▶ **Element and text position data**
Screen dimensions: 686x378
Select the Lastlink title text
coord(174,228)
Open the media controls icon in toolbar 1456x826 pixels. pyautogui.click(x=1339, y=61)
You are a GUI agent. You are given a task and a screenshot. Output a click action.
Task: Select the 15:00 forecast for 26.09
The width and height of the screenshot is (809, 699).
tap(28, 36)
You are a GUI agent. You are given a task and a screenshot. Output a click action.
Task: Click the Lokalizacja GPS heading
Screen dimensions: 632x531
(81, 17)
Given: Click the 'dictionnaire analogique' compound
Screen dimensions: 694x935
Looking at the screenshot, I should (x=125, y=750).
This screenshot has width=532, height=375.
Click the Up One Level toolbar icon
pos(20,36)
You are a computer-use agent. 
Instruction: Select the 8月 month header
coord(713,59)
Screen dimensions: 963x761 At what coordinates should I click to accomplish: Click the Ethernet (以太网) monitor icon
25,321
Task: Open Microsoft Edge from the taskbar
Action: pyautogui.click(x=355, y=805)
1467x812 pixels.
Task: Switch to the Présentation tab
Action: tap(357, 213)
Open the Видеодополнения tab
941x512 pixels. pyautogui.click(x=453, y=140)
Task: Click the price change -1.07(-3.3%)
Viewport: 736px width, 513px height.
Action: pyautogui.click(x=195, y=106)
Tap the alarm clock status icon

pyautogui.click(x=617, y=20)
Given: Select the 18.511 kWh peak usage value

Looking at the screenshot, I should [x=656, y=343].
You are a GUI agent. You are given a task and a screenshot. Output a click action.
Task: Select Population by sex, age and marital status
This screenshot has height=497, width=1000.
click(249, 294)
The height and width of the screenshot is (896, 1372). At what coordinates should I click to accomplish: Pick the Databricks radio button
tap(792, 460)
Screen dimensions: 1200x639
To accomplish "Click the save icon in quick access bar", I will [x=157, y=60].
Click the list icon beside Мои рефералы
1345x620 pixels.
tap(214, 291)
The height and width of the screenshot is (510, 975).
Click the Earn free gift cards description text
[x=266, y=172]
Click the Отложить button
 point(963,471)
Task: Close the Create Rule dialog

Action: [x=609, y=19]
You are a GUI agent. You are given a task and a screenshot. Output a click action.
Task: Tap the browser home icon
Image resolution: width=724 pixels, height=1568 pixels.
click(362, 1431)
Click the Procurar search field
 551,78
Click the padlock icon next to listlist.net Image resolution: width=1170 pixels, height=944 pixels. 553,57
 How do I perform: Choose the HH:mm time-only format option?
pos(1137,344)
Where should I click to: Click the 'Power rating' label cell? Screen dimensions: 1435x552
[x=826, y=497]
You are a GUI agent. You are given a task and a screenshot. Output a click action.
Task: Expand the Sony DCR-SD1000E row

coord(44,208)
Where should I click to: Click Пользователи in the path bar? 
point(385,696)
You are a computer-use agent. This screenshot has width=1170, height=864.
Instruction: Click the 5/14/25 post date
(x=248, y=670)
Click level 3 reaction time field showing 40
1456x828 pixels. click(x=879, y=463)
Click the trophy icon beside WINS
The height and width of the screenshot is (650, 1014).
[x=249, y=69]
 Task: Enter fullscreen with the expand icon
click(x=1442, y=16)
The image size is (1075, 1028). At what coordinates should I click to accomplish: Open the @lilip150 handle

▶ **WHAT IS REQUIRED**
Rewrite the lines above as a Markdown table with the columns "Row" and "Line", covering only the lines from the one that contains "The height and width of the screenshot is (896, 1372)." through the one that contains "[x=266, y=172]", both included, and skipping any blank lines.

▶ **TASK SOLUTION**
| Row | Line |
|---|---|
| 1 | The height and width of the screenshot is (896, 1372). At what coordinates should I click to accomplish: Pick the Databricks radio button |
| 2 | tap(792, 460) |
| 3 | Screen dimensions: 1200x639 |
| 4 | To accomplish "Click the save icon in quick access bar", I will [x=157, y=60]. |
| 5 | Click the list icon beside Мои рефералы |
| 6 | 1345x620 pixels. |
| 7 | tap(214, 291) |
| 8 | The height and width of the screenshot is (510, 975). |
| 9 | Click the Earn free gift cards description text |
| 10 | [x=266, y=172] |